Kapitalizmde spor toplumsal savaşımı kırma, kalabalıkları seyirci olarak toplayıp toplumsal sorunlardan uzak tutma yolunda önemli bir araçtır.

Güncel şiddet olayına gösterilen ilgi ve tepkinin kadın cinayetlerinde, çocuk istismarlarında, işçi cinayetlerinde, trafik cinayetlerinde, toplantı ve gösteri yürüyüşlerine katılanlara uygulanan şiddette, grevci işlere saldırıda, siyasi cinayet ve katliamlarda gösterilmemesi insanları toplumsal sorunlardan uzak tutmada sporun politik işlevini gösteriyor. 

Sporun ekonomi politiği ile sosyal politiği koşut.    

Sosyalizmde spor halka aittir, bireysel ve toplumsal yaşamın ayrılmaz bütünleyicisidir, gereklidir.

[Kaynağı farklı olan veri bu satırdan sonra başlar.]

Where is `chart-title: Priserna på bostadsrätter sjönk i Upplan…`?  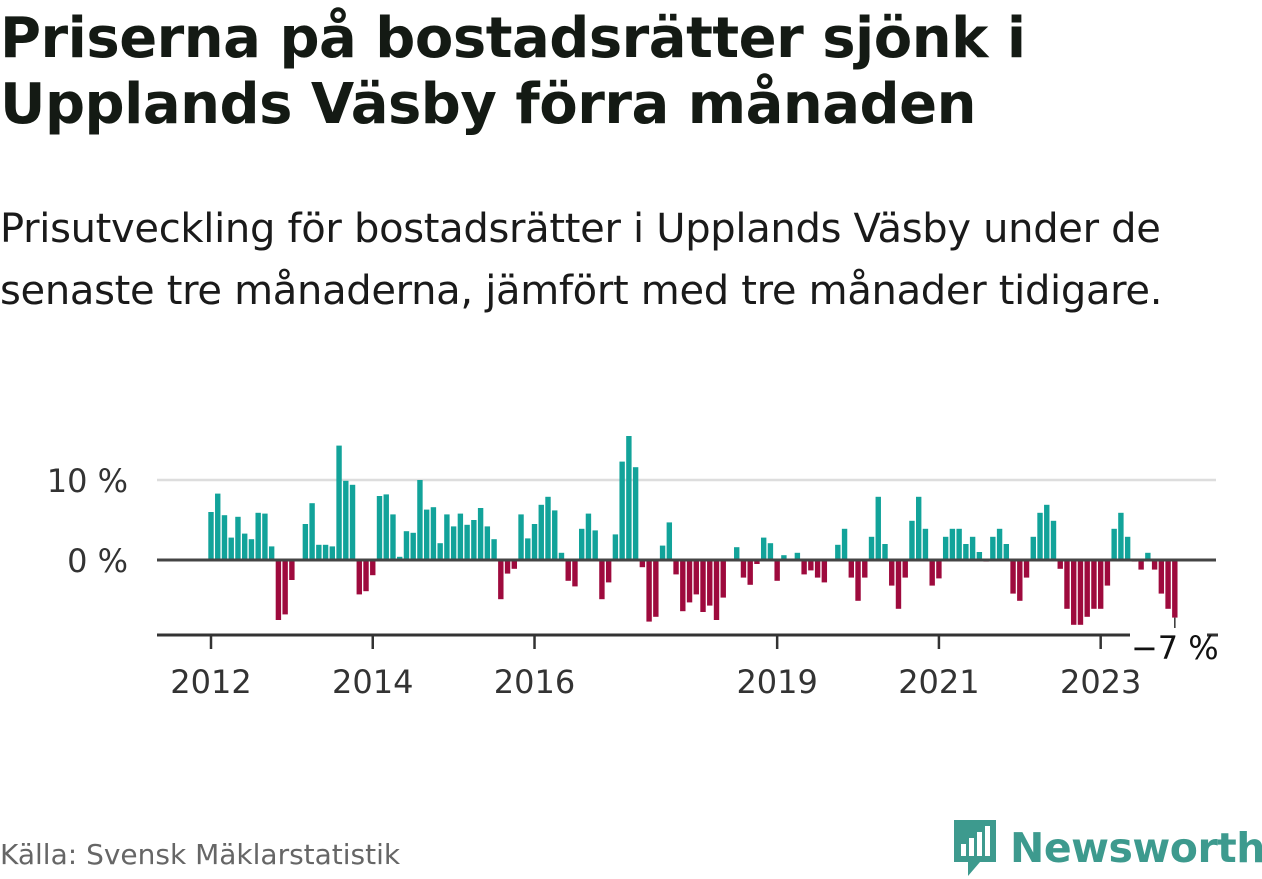
chart-title: Priserna på bostadsrätter sjönk i Upplan… is located at coordinates (513, 72).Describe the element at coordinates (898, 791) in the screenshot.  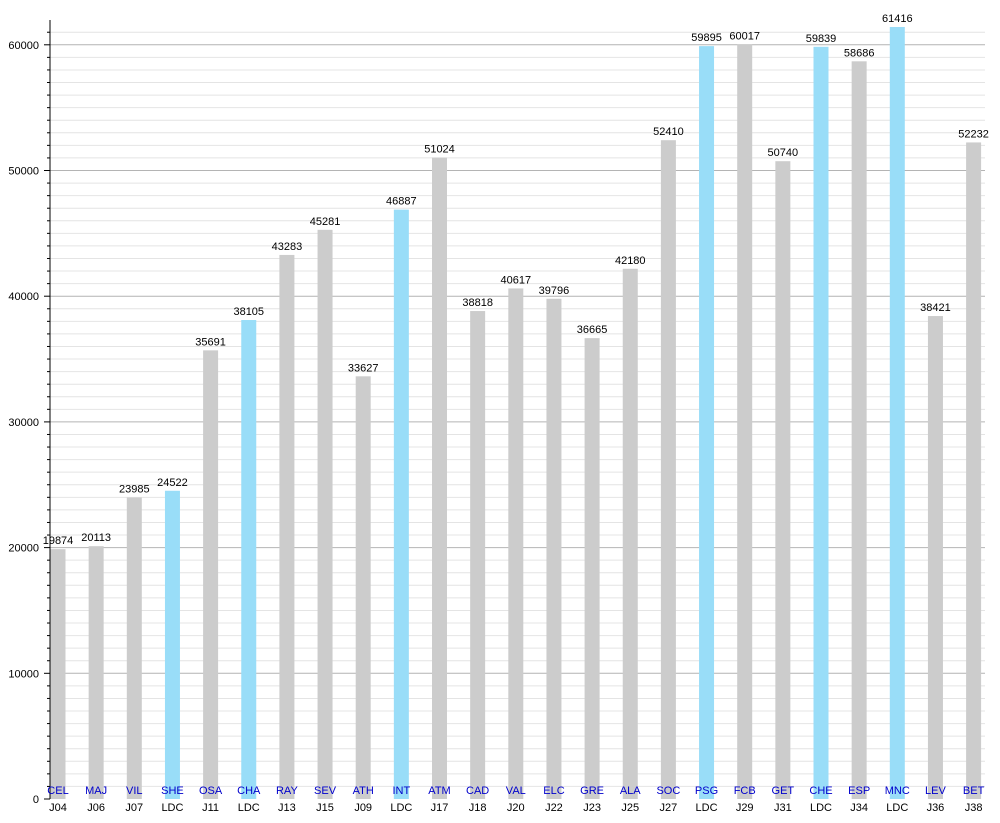
I see `opponent-label: MNC` at that location. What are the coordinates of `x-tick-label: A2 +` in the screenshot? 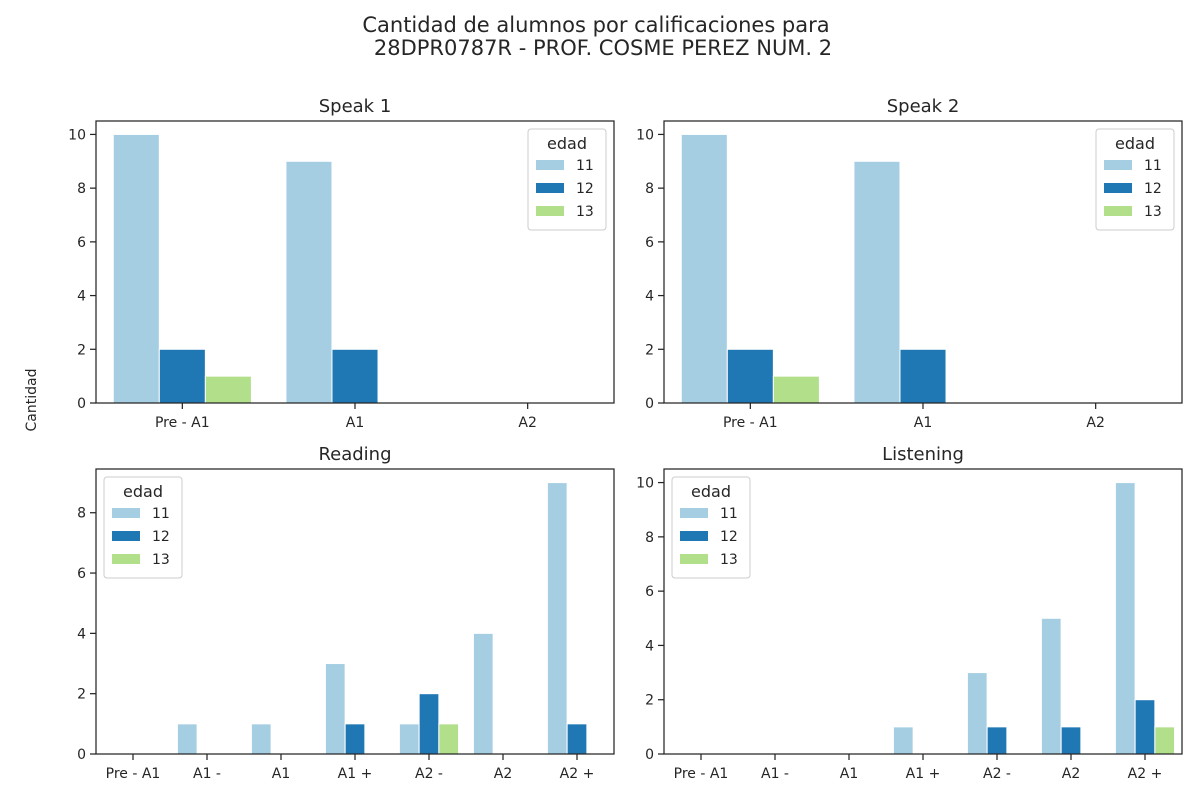 It's located at (578, 774).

Halkın olan spor, devrimci işlevi nedeniyle tüm alanlarda ulusal sporun gelişmesini de etkiler. 

Sosyalizmde sporu “amatör” diye küçümseyenler bu devrimci işlev ve etkiden, yaratıcı olanaklardan korktular hep. Sporcuları ve kulüpleri parasal büyüklükle karşılaştırırken de aynı küçümsemeyi yansıttılar. Bir de “zenginler için spor” başlığı açtılar.

Sosyalizmde spor okullarda başlar, fabrikalarda, çiftliklerde, mahallelerde tüm işyerlerinde, dinlenme zamanlarında ve emeklilikte devam eder; maddi/manevi sağlıklı bedeni ve bedensel yetenekleri, ahlak ve disiplini, yaşam koşullarını geliştirir. Spor emekçileri bu kitlesel spor yapan toplumsal yaşam içinden yeteneklerini geliştirerek çıkar, mesleklerini de yapmaya devam eder. 

Sosyalizmde spor “milyonerler için” değil, “milyonlar için”dir; egemen sermaye sınıfının sömürücü siyasetinin değil sömürüsüz toplum siyasetinin parçasıdır. 

Kamucu politikalar spor ve sorunları için de gereklidir.